** Start of DATA **

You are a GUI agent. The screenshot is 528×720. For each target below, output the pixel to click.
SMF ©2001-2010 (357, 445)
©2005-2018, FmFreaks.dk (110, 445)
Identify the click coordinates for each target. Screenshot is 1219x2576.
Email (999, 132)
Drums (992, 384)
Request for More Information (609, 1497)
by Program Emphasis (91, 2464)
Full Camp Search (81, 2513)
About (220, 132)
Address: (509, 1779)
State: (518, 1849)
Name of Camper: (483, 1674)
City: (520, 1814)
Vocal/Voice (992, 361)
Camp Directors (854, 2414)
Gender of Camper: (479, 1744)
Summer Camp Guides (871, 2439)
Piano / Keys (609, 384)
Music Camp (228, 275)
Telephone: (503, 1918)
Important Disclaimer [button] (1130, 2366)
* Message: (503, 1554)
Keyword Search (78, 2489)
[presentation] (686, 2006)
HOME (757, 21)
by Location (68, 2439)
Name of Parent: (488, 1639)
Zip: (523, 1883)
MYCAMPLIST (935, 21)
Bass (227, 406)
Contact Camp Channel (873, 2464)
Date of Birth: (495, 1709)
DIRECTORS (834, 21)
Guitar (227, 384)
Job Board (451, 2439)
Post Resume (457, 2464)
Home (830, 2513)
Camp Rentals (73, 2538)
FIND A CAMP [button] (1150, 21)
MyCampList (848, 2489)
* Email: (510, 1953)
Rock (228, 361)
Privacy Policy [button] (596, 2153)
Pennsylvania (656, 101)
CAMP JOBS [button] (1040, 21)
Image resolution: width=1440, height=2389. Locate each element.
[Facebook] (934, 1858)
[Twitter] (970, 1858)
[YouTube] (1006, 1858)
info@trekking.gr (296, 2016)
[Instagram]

** End of DATA **

* TASK DESCRIPTION *
Could you give all the lines above again, switching "Drums" to "Percussion" and leaving everything else unchanged?

* EXPECTED ANSWER *
You are a GUI agent. The screenshot is 528×720. For each target below, output the pixel to click.
SMF ©2001-2010 (357, 445)
©2005-2018, FmFreaks.dk (110, 445)
Identify the click coordinates for each target. Screenshot is 1219x2576.
Email (999, 132)
Percussion (992, 384)
Request for More Information (609, 1497)
by Program Emphasis (91, 2464)
Full Camp Search (81, 2513)
About (220, 132)
Address: (509, 1779)
State: (518, 1849)
Name of Camper: (483, 1674)
City: (520, 1814)
Vocal/Voice (992, 361)
Camp Directors (854, 2414)
Gender of Camper: (479, 1744)
Summer Camp Guides (871, 2439)
Piano / Keys (609, 384)
Music Camp (228, 275)
Telephone: (503, 1918)
Important Disclaimer [button] (1130, 2366)
* Message: (503, 1554)
Keyword Search (78, 2489)
[presentation] (686, 2006)
HOME (757, 21)
by Location (68, 2439)
Name of Parent: (488, 1639)
Zip: (523, 1883)
MYCAMPLIST (935, 21)
Bass (227, 406)
Contact Camp Channel (873, 2464)
Date of Birth: (495, 1709)
DIRECTORS (834, 21)
Guitar (227, 384)
Job Board (451, 2439)
Post Resume (457, 2464)
Home (830, 2513)
Camp Rentals (73, 2538)
FIND A CAMP [button] (1150, 21)
MyCampList (848, 2489)
* Email: (510, 1953)
Rock (228, 361)
Privacy Policy [button] (596, 2153)
Pennsylvania (656, 101)
CAMP JOBS [button] (1040, 21)
Image resolution: width=1440, height=2389. Locate each element.
[Facebook] (934, 1858)
[Twitter] (970, 1858)
[YouTube] (1006, 1858)
info@trekking.gr (296, 2016)
[Instagram]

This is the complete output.